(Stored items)
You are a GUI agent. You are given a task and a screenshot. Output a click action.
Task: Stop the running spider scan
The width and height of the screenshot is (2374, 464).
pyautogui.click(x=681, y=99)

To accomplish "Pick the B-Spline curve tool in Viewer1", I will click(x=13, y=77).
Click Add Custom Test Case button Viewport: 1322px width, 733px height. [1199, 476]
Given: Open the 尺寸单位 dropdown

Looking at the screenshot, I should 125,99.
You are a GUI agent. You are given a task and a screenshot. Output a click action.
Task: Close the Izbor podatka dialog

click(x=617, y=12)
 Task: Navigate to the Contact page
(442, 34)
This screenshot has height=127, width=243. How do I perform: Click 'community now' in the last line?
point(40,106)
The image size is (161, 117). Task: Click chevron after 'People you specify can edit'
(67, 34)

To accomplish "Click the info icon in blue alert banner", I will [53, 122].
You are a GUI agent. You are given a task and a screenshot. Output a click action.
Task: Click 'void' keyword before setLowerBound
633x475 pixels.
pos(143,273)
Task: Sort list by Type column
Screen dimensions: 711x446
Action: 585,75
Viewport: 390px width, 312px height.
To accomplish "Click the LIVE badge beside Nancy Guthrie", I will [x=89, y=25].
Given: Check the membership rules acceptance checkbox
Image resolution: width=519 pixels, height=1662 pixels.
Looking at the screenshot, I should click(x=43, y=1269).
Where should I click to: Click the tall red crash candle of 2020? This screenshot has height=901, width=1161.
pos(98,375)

▸ PROBLEM TO SOLVE
The entries above must be returned in full, exactly as shown.

▸ ANSWER TO THIS TASK
You are a GUI agent. You are given a task and a screenshot. Output a click action.
Task: Stop the running spider scan
The width and height of the screenshot is (2374, 464).
pyautogui.click(x=681, y=99)

To accomplish "Pick the B-Spline curve tool in Viewer1", I will click(x=13, y=77).
Click Add Custom Test Case button Viewport: 1322px width, 733px height. [1199, 476]
Given: Open the 尺寸单位 dropdown

Looking at the screenshot, I should 125,99.
You are a GUI agent. You are given a task and a screenshot. Output a click action.
Task: Close the Izbor podatka dialog

click(x=617, y=12)
 Task: Navigate to the Contact page
(442, 34)
This screenshot has height=127, width=243. How do I perform: Click 'community now' in the last line?
point(40,106)
The image size is (161, 117). Task: Click chevron after 'People you specify can edit'
(67, 34)

To accomplish "Click the info icon in blue alert banner", I will [53, 122].
You are a GUI agent. You are given a task and a screenshot. Output a click action.
Task: Click 'void' keyword before setLowerBound
633x475 pixels.
pos(143,273)
Task: Sort list by Type column
Screen dimensions: 711x446
Action: 585,75
Viewport: 390px width, 312px height.
To accomplish "Click the LIVE badge beside Nancy Guthrie", I will [x=89, y=25].
Given: Check the membership rules acceptance checkbox
Image resolution: width=519 pixels, height=1662 pixels.
Looking at the screenshot, I should click(x=43, y=1269).
Where should I click to: Click the tall red crash candle of 2020? This screenshot has height=901, width=1161.
pos(98,375)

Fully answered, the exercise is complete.